Touch-healing involves applying gentle pressure to a patient's body
University of Cumbria researchers said the technique, popular with parents of young children, actually helps relieve pain and reduce stress.
The data, from 300 patients, was provided by the Centre for Complementary Care in Muncaster.
The research team stressed that the method could complement, but not replace, conventional medicine.
Gentle touch-healing involves applying non-invasive pressure to the patient's head, chest, arms, legs and feet.
All those treated showed significant improvements in psychological and physical functioning, particularly in stress reduction, pain relief, increased ability to cope and increased general health.
Clients with cancer, musculo-skeletal ailments and with mental health disorders or psychological stress showed clear benefits.
Substantial improvements were seen in clients with the most severe symptoms.

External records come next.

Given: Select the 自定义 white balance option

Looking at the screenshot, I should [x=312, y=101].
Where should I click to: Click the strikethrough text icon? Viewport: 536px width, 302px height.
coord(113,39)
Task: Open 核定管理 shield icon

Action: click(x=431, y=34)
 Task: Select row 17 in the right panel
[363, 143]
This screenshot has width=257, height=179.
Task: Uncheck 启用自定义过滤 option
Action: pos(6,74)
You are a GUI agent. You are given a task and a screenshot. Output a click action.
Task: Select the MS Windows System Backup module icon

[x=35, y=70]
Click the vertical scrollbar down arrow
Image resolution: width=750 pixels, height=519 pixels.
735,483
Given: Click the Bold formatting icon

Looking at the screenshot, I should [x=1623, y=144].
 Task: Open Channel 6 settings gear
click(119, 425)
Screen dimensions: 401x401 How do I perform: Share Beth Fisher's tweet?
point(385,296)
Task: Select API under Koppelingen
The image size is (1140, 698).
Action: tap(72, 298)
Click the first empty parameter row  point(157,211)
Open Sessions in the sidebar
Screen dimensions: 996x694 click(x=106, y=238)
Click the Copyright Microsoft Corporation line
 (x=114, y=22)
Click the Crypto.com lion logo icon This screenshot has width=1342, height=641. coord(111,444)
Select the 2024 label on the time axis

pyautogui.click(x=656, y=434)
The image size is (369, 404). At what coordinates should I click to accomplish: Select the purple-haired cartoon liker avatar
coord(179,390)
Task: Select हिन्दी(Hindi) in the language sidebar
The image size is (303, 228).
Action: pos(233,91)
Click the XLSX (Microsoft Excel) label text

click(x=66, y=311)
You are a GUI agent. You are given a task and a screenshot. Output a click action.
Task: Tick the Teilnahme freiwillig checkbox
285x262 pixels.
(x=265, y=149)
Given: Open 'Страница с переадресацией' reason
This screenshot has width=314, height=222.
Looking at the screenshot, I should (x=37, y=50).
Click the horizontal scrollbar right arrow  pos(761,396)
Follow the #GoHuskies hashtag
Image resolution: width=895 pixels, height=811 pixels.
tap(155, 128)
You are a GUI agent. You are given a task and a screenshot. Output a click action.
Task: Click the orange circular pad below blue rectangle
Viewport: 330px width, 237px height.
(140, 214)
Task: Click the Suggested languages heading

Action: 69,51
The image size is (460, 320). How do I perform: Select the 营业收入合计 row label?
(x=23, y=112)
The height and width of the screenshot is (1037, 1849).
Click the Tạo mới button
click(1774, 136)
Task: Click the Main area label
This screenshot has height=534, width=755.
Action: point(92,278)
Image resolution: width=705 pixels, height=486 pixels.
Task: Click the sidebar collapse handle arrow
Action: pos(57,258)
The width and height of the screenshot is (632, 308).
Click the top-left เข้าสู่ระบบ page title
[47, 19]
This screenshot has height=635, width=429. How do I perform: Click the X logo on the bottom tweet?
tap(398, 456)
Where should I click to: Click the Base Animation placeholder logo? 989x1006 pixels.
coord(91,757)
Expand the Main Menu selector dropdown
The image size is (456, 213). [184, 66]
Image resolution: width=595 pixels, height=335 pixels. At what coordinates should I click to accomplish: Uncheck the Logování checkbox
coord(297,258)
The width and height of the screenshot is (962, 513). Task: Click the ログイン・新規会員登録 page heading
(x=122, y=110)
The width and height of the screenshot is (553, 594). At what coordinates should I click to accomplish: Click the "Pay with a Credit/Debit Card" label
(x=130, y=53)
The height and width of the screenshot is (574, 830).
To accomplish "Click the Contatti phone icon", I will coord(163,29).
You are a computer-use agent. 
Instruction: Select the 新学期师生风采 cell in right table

Helen Leathard, Professor of Healing Science at the University of Cumbria, said: "On the basis of this sound evidence, healing by gentle touch should play a part in the treatment of people with cancer, mental health problems, or a wide variety of illnesses where help with pain or stress reduction will enhance their wellbeing.
"The treatment provided at the Centre for Complementary Care is beneficial and well regarded by many doctors and nurses in the Cumbria area, where this research was conducted."